Vor knapp zehn Jahren veroeffentlichte ich mein erstes Buch. Ein zweisprachige Ausgabe von Katzenelsons Dos Lid funm ojsgehargetn jidischn Folk, mit lateinischer Transkription des hebraeisch geschriebenen Jiddisch. Das ganze wurde vom AStA der Uni Muenster gedruckt und zum 9. November von meinem Freund Robert Scherf gelesen. Die Auflage des Buches war relativ gering. Etwa 150 Exemplare. Und trotz der geringen Auflage findet sich dieses Buch u.a. in der Library of Congress, dem YIVO Institut und anderen wichtigen Bibliotheken.
Ich weiss nicht genau, wieviele dieser Buecher verkauft wurden, hatte jedoch etwa 25 Exemplare, die ich an Freunde, Verwandte und Bekannte verschenkte. Als ich in New York ankam, hatte ich noch 4 Exemplare, die ich dem Museumshop des Museum of Jewish Heritage zur Verfuegung stellte, und erstaunlicherweise verkauften sich diese Buecher hier weitaus besser als erwartet, auch wenn sie deutsch waren. In weniger als drei Wochen waren alle Exemplare verkauft.
Da ich mir sicher war, dass der AStA noch ein paar Buecher in seinem Archiv hatte, fragte ich meinen Vater, der naechste Woche nach New York kommt, doch mal nachzufragen. Nach mehrfachen vergeblichen Versuchen der telefonischen Kontaktaufnahme, machte er sich selbst auf den Weg zum AStA. In der Druckerei fand er einen Studenten, der sich mit ihm auf die Suche machte. Die beiden kamen ins Gespraech. Woher mein Vater denn kaeme? Kolumbien. Und der Student? Palaestinenser. Was er denn als Palaestinenser von dem Abzug der Israelis aus Gaza halte? Frieden gebe es erst, wenn der Messias der Juden kaeme, antwortete er sarkastisch. Man redete ueber den Nahen Osten und seine Haltung war so, wie man sie von arabischen Studenten in Deutschland kennt.

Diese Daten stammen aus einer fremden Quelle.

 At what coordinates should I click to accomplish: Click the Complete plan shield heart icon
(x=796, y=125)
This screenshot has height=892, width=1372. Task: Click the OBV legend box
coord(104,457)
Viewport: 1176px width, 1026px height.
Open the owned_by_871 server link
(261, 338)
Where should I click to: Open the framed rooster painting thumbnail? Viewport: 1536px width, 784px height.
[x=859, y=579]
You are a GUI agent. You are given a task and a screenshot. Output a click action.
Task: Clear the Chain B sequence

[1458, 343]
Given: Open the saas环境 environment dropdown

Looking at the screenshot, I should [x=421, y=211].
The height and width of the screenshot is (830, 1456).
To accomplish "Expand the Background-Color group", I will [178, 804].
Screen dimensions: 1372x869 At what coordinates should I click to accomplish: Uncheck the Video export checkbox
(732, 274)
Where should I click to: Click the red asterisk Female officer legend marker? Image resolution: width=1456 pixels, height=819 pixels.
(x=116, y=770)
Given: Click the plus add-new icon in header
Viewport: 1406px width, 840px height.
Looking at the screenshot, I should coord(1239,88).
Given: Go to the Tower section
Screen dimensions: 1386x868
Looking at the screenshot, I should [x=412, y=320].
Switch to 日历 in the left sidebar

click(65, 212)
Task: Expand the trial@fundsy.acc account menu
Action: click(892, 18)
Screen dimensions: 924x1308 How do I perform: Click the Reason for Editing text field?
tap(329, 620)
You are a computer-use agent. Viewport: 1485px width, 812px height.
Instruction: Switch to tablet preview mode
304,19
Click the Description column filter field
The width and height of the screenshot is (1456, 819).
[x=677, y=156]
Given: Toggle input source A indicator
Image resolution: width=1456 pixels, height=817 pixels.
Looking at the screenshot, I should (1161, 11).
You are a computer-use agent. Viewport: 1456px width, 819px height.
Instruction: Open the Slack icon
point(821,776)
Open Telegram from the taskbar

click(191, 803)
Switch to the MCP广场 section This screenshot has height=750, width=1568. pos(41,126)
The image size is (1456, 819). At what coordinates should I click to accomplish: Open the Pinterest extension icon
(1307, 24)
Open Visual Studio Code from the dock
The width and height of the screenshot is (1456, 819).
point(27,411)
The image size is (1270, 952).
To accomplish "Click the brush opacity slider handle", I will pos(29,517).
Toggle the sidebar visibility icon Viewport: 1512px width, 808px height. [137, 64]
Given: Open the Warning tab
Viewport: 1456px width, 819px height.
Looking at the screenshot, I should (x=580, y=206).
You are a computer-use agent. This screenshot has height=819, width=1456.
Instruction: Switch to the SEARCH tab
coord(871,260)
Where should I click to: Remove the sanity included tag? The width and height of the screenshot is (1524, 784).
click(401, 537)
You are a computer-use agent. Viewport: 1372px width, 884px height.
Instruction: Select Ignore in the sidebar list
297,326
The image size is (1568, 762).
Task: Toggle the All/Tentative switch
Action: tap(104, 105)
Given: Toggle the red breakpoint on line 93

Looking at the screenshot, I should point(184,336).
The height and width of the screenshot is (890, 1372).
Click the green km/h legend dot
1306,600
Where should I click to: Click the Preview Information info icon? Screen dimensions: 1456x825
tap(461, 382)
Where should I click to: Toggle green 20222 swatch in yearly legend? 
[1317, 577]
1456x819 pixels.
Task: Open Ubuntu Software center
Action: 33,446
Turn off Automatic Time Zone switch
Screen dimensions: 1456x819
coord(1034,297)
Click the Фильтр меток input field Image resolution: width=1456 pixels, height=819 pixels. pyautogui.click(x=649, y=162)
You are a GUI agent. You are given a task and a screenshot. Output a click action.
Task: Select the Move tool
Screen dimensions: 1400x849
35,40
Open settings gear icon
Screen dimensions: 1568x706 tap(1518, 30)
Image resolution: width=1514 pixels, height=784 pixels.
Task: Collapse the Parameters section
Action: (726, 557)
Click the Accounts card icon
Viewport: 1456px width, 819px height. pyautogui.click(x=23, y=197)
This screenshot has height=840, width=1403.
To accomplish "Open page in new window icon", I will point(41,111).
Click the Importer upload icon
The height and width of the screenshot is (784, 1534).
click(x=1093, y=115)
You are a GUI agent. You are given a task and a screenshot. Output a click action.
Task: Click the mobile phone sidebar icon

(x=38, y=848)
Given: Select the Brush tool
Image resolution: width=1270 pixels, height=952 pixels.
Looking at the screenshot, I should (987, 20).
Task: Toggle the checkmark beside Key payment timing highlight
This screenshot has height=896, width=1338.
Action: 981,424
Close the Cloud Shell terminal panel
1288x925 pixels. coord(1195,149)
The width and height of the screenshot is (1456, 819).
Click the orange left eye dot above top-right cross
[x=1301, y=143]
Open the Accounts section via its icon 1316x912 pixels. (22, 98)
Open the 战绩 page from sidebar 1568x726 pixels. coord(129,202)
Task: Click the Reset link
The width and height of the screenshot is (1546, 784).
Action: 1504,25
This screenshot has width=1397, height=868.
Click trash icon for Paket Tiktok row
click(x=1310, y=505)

Endlich fand man eine Box mit hebraeisch bedruckten Buechern. "Ja, das sind die Buecher von meinem Sohn." - "Aber das ist ja Hebraeisch!" - "Nein, das ist Jiddisch." Antwortete mein Vater. "Ist ihr Sohn Israeli?" - "Nein, Jude." - "Und Sie?" - "Ich auch." Der palaestinensische Student schluckte und aergerte sich vielleicht ueber seine vorherigen Worte. Ja, mein Vater war der erste Jude, den er kennengelernt habe. Zum Abschied sagte er "litra ot" (Hebraeisch fuer "auf Wiedersehen") und "Schalom" und mein Vater erwiderte "Aleikum salaam". Ein kleiner Schritt auf dem Weg zum Friedensprozess.